Several other cities in Anatolia also had a kārum, but the largest was Kaneš, whose important kārum was inhabited by soldiers and merchants from Assyria for hundreds of years. They traded local tin and wool for luxury items, foodstuffs, spices and woven fabrics from the Assyrian homeland and Elam.
The remains of the kārum form a large circular mound 500 m in diameter and about 20 m above the plain (a tell). The kārum settlement is the result of several superimposed stratigraphic periods. New buildings were constructed on top of the remains of the earlier periods so there is a deep stratigraphy from prehistoric times to the early Hittite period.
The kārum was destroyed by fire at the end of levels II and Ib. The inhabitants left most of their possessions behind, as found by modern archaeologists.

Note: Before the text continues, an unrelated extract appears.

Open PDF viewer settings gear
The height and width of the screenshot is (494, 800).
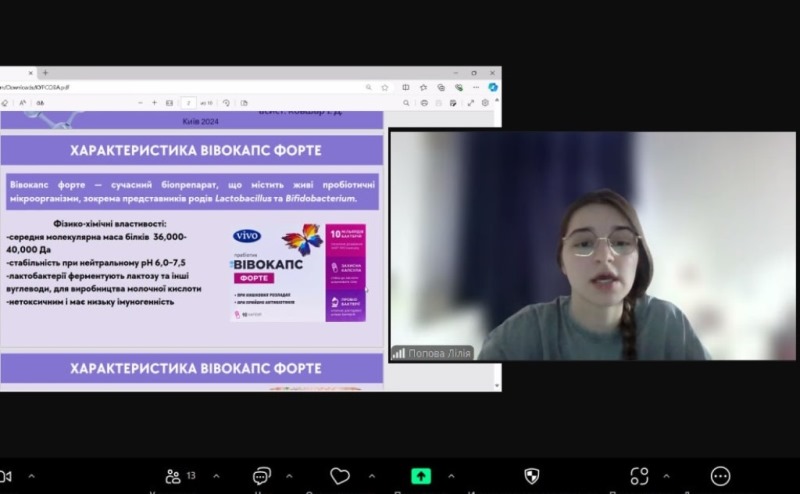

The findings have included numerous baked-clay tablets, some of which were enclosed in clay envelopes stamped with cylinder seals.[32] The documents record common activities, such as trade between the Assyrian colony and the city-state of Assur and between Assyrian merchants and local people. The trade was run by families rather than the state. The Kültepe texts are the oldest documents from Anatolia. Although they are written in Old Assyrian, the Hittite loanwords and names in the texts are the oldest record of any Indo-European language[33] (see also Ishara). Most of the archaeological evidence is typical of Anatolia rather than of Assyria, but the use of both cuneiform and the dialect is the best indication of Assyrian presence.
At Level II, the destruction was so total that no wood survived for dendrochronological studies. In 2003, researchers from Cornell University dated wood in level Ib from the rest of the city, built centuries earlier. The dendrochronologists date the bulk of the wood from buildings of the Waršama Sarayi to 1832 BC, with further refurbishments up to 1779 BC.[34] In 2016 new research using radiocarbon dating and dendrology on timber used in this site and the palace in Acemhöyük show the likely earliest use of the palace as not before 1851–1842 BC (68.2% hpd) or 1855–1839 BC (95.4% hpd).[35] In combination with the many Assyrian objects found here, this dating shows that only middle or low-middle chronology are the only remaining possible chronologies that fit these new data.